▶ **AVAILABLE RECORDS**

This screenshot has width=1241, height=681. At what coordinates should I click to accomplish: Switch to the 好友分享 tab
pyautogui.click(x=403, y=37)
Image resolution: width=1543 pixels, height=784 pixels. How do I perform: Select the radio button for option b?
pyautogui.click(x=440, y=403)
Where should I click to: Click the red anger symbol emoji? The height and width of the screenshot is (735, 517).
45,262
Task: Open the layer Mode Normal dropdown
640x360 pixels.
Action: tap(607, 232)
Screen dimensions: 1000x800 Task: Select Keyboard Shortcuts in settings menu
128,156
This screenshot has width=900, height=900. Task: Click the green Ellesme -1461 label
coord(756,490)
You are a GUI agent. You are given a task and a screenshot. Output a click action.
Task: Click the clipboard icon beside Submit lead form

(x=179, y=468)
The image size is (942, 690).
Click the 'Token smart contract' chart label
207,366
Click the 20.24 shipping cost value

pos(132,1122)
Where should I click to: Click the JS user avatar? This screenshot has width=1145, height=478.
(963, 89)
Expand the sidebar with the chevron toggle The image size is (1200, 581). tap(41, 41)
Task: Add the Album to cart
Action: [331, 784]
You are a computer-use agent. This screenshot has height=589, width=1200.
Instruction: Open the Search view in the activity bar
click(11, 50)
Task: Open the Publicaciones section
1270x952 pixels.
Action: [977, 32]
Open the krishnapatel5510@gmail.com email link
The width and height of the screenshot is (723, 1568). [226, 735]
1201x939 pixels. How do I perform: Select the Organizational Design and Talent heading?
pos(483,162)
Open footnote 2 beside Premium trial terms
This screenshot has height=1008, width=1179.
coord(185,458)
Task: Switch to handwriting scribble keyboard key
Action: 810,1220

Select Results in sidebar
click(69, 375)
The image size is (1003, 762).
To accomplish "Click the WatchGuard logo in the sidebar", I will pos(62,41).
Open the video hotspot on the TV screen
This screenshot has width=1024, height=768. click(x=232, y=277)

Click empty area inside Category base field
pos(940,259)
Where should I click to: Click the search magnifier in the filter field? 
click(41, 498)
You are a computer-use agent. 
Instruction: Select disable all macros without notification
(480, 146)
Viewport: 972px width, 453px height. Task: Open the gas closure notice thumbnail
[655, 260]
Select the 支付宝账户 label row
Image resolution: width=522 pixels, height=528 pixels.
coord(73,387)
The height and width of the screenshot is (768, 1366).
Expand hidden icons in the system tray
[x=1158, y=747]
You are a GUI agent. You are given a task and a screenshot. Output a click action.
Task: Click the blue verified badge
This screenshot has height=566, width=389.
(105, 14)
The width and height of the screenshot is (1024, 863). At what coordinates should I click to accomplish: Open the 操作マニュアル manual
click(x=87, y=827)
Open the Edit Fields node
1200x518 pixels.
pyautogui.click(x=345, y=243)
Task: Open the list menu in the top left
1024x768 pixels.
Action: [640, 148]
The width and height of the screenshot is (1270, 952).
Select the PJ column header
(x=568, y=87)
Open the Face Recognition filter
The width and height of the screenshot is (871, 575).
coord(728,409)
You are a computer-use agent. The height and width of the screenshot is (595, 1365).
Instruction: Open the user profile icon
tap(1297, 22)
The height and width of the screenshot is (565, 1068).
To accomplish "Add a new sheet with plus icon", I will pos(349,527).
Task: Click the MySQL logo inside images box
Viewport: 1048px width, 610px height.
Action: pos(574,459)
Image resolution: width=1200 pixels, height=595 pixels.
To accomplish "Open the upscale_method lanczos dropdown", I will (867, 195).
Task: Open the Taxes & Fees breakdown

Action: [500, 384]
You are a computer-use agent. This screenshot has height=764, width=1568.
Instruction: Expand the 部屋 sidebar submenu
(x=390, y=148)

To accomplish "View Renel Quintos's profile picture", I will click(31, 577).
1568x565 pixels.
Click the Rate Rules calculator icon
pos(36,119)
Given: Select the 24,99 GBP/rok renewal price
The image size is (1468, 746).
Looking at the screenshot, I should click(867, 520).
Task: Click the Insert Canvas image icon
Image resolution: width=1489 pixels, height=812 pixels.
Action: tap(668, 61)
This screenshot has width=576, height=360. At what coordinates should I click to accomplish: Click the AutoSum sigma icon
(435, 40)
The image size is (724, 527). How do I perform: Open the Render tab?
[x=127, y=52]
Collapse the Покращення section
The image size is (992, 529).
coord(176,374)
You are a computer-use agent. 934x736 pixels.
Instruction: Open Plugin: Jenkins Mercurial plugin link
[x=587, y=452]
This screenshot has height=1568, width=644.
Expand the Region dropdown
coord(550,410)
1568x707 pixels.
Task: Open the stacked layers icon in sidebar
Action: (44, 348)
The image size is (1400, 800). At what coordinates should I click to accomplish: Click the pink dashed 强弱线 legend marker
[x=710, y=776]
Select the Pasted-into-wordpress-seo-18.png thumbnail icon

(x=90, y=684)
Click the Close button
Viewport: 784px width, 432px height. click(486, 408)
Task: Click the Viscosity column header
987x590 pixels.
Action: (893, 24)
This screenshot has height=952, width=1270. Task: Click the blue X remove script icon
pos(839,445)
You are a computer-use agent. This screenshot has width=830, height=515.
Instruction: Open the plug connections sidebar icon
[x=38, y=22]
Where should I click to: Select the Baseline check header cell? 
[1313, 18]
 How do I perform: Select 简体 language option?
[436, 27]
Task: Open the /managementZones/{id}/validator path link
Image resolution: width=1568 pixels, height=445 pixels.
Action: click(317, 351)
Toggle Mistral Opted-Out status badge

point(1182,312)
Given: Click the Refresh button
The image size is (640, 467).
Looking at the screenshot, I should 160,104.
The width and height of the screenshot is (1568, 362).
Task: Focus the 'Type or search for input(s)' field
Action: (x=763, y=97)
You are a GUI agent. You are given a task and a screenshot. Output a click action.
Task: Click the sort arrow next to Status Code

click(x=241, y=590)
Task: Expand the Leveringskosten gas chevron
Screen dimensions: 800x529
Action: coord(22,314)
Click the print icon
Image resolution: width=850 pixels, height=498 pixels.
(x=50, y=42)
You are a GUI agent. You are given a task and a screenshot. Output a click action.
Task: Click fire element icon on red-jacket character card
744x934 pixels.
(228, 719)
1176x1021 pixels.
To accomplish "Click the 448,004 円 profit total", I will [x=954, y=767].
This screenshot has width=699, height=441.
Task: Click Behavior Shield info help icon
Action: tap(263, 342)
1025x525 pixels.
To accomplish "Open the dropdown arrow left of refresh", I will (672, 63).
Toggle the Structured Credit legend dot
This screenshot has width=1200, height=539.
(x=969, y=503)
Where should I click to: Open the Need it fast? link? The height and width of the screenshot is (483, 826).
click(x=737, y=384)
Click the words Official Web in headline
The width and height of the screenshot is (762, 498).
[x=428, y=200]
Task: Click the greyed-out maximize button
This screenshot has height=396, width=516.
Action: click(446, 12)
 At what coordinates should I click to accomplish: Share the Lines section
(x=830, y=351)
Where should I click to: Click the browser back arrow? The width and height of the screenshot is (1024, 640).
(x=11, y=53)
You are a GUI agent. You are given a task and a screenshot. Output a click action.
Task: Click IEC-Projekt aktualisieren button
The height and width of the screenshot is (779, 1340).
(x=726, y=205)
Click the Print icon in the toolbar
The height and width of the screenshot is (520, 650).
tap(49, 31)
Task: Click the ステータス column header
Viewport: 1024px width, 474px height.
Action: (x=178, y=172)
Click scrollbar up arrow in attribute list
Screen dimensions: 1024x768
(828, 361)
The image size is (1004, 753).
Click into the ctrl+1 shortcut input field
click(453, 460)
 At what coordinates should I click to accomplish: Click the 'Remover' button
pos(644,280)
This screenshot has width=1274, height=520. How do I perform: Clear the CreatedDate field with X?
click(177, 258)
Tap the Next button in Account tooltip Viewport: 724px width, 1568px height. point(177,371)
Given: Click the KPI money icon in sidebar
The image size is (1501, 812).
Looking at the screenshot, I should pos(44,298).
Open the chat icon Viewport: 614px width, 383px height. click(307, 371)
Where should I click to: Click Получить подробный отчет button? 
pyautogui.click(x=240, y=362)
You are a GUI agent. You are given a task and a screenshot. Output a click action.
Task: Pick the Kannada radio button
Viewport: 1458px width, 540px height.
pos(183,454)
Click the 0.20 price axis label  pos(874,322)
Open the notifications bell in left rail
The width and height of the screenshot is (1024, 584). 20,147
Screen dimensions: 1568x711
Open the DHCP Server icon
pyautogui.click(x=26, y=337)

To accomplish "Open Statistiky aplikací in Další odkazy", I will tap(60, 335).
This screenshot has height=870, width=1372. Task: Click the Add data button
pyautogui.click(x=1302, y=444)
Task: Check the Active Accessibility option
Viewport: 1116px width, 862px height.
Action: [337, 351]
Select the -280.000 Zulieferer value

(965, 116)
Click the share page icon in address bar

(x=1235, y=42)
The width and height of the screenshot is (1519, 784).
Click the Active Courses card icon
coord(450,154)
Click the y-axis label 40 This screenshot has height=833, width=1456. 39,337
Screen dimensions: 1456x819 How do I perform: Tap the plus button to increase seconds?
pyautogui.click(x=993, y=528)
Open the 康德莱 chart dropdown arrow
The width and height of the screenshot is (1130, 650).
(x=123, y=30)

▶ **INSTRUCTIONS FOR THE TASK**
When you answer, output each line of the data exactly as given, from its first line up to and including the one with "The image size is (1003, 762).".

▶ **RESULT OF THIS TASK**
This screenshot has width=1241, height=681. At what coordinates should I click to accomplish: Switch to the 好友分享 tab
pyautogui.click(x=403, y=37)
Image resolution: width=1543 pixels, height=784 pixels. How do I perform: Select the radio button for option b?
pyautogui.click(x=440, y=403)
Where should I click to: Click the red anger symbol emoji? The height and width of the screenshot is (735, 517).
45,262
Task: Open the layer Mode Normal dropdown
640x360 pixels.
Action: tap(607, 232)
Screen dimensions: 1000x800 Task: Select Keyboard Shortcuts in settings menu
128,156
This screenshot has width=900, height=900. Task: Click the green Ellesme -1461 label
coord(756,490)
You are a GUI agent. You are given a task and a screenshot. Output a click action.
Task: Click the clipboard icon beside Submit lead form

(x=179, y=468)
The image size is (942, 690).
Click the 'Token smart contract' chart label
207,366
Click the 20.24 shipping cost value

pos(132,1122)
Where should I click to: Click the JS user avatar? This screenshot has width=1145, height=478.
(963, 89)
Expand the sidebar with the chevron toggle The image size is (1200, 581). tap(41, 41)
Task: Add the Album to cart
Action: [331, 784]
You are a computer-use agent. This screenshot has height=589, width=1200.
Instruction: Open the Search view in the activity bar
click(11, 50)
Task: Open the Publicaciones section
1270x952 pixels.
Action: [977, 32]
Open the krishnapatel5510@gmail.com email link
The width and height of the screenshot is (723, 1568). [226, 735]
1201x939 pixels. How do I perform: Select the Organizational Design and Talent heading?
pos(483,162)
Open footnote 2 beside Premium trial terms
This screenshot has height=1008, width=1179.
coord(185,458)
Task: Switch to handwriting scribble keyboard key
Action: 810,1220

Select Results in sidebar
click(69, 375)
The image size is (1003, 762).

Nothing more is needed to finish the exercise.